Data listing

------------

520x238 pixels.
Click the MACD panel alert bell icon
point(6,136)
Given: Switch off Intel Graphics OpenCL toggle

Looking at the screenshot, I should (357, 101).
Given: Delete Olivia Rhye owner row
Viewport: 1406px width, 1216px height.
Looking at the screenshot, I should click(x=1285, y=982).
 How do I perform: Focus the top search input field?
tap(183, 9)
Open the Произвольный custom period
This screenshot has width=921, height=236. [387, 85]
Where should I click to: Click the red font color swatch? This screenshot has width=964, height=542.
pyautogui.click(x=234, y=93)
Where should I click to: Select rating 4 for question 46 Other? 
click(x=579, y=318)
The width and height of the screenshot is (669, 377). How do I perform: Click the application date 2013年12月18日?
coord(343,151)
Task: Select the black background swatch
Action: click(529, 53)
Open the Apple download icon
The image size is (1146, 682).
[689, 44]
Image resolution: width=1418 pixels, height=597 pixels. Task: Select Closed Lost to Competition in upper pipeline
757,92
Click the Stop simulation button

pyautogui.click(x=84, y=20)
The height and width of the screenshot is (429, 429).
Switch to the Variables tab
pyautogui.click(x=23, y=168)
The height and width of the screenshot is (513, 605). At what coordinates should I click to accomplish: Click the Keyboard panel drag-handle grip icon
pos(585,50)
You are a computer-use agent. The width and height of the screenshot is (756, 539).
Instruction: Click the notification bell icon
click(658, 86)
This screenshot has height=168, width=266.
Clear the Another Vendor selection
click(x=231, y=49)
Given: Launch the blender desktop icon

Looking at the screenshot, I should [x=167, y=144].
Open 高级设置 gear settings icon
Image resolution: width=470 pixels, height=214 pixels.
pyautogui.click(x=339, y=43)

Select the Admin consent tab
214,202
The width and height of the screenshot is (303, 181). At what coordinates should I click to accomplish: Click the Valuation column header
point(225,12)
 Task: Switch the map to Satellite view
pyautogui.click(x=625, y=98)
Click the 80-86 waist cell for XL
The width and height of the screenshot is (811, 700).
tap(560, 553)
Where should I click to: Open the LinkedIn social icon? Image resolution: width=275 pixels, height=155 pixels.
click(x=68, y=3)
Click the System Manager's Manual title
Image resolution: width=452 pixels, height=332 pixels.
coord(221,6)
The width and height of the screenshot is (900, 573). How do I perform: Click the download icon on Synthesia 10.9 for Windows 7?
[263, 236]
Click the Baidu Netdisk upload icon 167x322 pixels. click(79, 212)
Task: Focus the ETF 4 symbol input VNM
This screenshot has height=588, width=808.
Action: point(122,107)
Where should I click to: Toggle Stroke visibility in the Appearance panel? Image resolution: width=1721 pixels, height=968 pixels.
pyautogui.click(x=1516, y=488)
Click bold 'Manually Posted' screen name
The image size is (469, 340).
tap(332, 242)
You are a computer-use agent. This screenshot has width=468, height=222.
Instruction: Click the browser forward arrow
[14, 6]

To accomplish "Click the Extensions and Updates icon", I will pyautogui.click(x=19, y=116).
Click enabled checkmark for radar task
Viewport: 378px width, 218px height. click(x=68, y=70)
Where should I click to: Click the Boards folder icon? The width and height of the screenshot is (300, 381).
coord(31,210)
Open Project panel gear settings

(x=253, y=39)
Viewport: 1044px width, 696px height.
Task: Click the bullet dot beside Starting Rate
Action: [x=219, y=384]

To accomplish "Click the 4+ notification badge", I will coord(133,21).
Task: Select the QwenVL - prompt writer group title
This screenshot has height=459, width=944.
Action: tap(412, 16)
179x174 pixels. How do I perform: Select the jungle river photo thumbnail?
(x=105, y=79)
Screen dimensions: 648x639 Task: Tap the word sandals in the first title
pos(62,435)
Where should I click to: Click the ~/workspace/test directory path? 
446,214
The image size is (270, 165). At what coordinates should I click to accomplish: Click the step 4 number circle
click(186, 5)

------------

*Problem requirements:*
Turn all of the entries above into a numbered list, omitting any blank lines.

*Written solution:*
1. 520x238 pixels.
2. Click the MACD panel alert bell icon
3. point(6,136)
4. Given: Switch off Intel Graphics OpenCL toggle
5. Looking at the screenshot, I should (357, 101).
6. Given: Delete Olivia Rhye owner row
7. Viewport: 1406px width, 1216px height.
8. Looking at the screenshot, I should click(x=1285, y=982).
9.  How do I perform: Focus the top search input field?
10. tap(183, 9)
11. Open the Произвольный custom period
12. This screenshot has width=921, height=236. [387, 85]
13. Where should I click to: Click the red font color swatch? This screenshot has width=964, height=542.
14. pyautogui.click(x=234, y=93)
15. Where should I click to: Select rating 4 for question 46 Other? 
16. click(x=579, y=318)
17. The width and height of the screenshot is (669, 377). How do I perform: Click the application date 2013年12月18日?
18. coord(343,151)
19. Task: Select the black background swatch
20. Action: click(529, 53)
21. Open the Apple download icon
22. The image size is (1146, 682).
23. [689, 44]
24. Image resolution: width=1418 pixels, height=597 pixels. Task: Select Closed Lost to Competition in upper pipeline
25. 757,92
26. Click the Stop simulation button
27. pyautogui.click(x=84, y=20)
28. The height and width of the screenshot is (429, 429).
29. Switch to the Variables tab
30. pyautogui.click(x=23, y=168)
31. The height and width of the screenshot is (513, 605). At what coordinates should I click to accomplish: Click the Keyboard panel drag-handle grip icon
32. pos(585,50)
33. You are a computer-use agent. The width and height of the screenshot is (756, 539).
34. Instruction: Click the notification bell icon
35. click(658, 86)
36. This screenshot has height=168, width=266.
37. Clear the Another Vendor selection
38. click(x=231, y=49)
39. Given: Launch the blender desktop icon
40. Looking at the screenshot, I should [x=167, y=144].
41. Open 高级设置 gear settings icon
42. Image resolution: width=470 pixels, height=214 pixels.
43. pyautogui.click(x=339, y=43)
44. Select the Admin consent tab
45. 214,202
46. The width and height of the screenshot is (303, 181). At what coordinates should I click to accomplish: Click the Valuation column header
47. point(225,12)
48.  Task: Switch the map to Satellite view
49. pyautogui.click(x=625, y=98)
50. Click the 80-86 waist cell for XL
51. The width and height of the screenshot is (811, 700).
52. tap(560, 553)
53. Where should I click to: Open the LinkedIn social icon? Image resolution: width=275 pixels, height=155 pixels.
54. click(x=68, y=3)
55. Click the System Manager's Manual title
56. Image resolution: width=452 pixels, height=332 pixels.
57. coord(221,6)
58. The width and height of the screenshot is (900, 573). How do I perform: Click the download icon on Synthesia 10.9 for Windows 7?
59. [263, 236]
60. Click the Baidu Netdisk upload icon 167x322 pixels. click(79, 212)
61. Task: Focus the ETF 4 symbol input VNM
62. This screenshot has height=588, width=808.
63. Action: point(122,107)
64. Where should I click to: Toggle Stroke visibility in the Appearance panel? Image resolution: width=1721 pixels, height=968 pixels.
65. pyautogui.click(x=1516, y=488)
66. Click bold 'Manually Posted' screen name
67. The image size is (469, 340).
68. tap(332, 242)
69. You are a computer-use agent. This screenshot has width=468, height=222.
70. Instruction: Click the browser forward arrow
71. [14, 6]
72. To accomplish "Click the Extensions and Updates icon", I will pyautogui.click(x=19, y=116).
73. Click enabled checkmark for radar task
74. Viewport: 378px width, 218px height. click(x=68, y=70)
75. Where should I click to: Click the Boards folder icon? The width and height of the screenshot is (300, 381).
76. coord(31,210)
77. Open Project panel gear settings
78. (x=253, y=39)
79. Viewport: 1044px width, 696px height.
80. Task: Click the bullet dot beside Starting Rate
81. Action: [x=219, y=384]
82. To accomplish "Click the 4+ notification badge", I will coord(133,21).
83. Task: Select the QwenVL - prompt writer group title
84. This screenshot has height=459, width=944.
85. Action: tap(412, 16)
86. 179x174 pixels. How do I perform: Select the jungle river photo thumbnail?
87. (x=105, y=79)
88. Screen dimensions: 648x639 Task: Tap the word sandals in the first title
89. pos(62,435)
90. Where should I click to: Click the ~/workspace/test directory path? 
91. 446,214
92. The image size is (270, 165). At what coordinates should I click to accomplish: Click the step 4 number circle
93. click(186, 5)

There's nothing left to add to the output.